:: Material shown
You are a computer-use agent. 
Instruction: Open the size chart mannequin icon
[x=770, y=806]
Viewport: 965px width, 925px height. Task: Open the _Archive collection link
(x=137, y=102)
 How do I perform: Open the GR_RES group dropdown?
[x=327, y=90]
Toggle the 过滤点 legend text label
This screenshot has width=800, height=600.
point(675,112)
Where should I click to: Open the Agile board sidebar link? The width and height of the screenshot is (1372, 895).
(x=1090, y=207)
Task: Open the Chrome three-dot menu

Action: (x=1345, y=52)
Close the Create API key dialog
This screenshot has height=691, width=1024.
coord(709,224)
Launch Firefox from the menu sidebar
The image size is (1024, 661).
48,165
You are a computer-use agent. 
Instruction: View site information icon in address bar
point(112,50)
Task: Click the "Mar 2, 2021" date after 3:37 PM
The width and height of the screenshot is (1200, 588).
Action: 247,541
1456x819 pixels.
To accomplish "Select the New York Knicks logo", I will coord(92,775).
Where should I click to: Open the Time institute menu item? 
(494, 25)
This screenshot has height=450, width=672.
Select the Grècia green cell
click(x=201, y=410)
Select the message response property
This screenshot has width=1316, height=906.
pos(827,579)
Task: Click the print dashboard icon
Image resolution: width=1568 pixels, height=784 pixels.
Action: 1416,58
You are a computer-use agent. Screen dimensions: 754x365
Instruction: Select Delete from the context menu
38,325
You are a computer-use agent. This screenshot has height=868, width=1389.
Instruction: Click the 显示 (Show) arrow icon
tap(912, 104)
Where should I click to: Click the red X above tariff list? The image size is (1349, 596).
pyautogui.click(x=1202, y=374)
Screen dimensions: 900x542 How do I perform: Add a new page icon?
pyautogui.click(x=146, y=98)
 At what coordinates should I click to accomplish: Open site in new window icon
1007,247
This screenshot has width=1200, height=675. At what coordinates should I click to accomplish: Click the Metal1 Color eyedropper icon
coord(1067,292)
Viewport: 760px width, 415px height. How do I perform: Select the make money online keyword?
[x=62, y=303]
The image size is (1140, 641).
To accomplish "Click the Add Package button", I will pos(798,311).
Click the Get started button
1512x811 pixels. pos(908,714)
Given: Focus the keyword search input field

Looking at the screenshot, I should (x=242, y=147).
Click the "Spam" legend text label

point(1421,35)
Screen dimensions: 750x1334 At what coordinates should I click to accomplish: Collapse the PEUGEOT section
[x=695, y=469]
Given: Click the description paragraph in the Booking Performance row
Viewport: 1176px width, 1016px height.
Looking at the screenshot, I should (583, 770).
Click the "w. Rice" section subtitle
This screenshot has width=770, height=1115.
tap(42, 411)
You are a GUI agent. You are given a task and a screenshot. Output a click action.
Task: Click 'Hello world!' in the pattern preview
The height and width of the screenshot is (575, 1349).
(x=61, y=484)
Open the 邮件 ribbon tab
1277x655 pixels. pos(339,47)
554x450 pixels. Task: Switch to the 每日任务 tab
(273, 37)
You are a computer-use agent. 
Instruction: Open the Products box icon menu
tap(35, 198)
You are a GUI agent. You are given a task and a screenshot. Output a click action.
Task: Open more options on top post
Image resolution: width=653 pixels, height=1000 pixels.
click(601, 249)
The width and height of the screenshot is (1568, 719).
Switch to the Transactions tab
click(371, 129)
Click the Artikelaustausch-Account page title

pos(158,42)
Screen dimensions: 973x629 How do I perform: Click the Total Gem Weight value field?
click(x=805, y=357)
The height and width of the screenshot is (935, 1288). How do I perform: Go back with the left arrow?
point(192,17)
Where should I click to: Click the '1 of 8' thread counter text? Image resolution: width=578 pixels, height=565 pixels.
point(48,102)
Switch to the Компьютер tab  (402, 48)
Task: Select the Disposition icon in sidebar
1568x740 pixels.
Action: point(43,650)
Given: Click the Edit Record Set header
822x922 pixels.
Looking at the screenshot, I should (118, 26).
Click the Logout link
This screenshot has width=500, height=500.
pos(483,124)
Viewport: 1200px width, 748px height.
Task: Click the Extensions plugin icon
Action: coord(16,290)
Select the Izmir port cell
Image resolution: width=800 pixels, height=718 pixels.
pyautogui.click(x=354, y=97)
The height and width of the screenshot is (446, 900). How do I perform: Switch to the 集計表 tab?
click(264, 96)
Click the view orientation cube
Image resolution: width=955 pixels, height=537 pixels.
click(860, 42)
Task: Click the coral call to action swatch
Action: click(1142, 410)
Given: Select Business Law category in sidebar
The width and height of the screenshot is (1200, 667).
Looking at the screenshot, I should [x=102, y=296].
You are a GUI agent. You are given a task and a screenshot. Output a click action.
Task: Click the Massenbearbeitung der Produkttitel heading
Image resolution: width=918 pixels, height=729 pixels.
::::
• [Task prompt]: Copy out every line from the one containing "Given: Select Business" down to the last of the rows above, keeping each line as it appears.

• [Correct answer]:
Given: Select Business Law category in sidebar
The width and height of the screenshot is (1200, 667).
Looking at the screenshot, I should [x=102, y=296].
You are a GUI agent. You are given a task and a screenshot. Output a click action.
Task: Click the Massenbearbeitung der Produkttitel heading
Image resolution: width=918 pixels, height=729 pixels.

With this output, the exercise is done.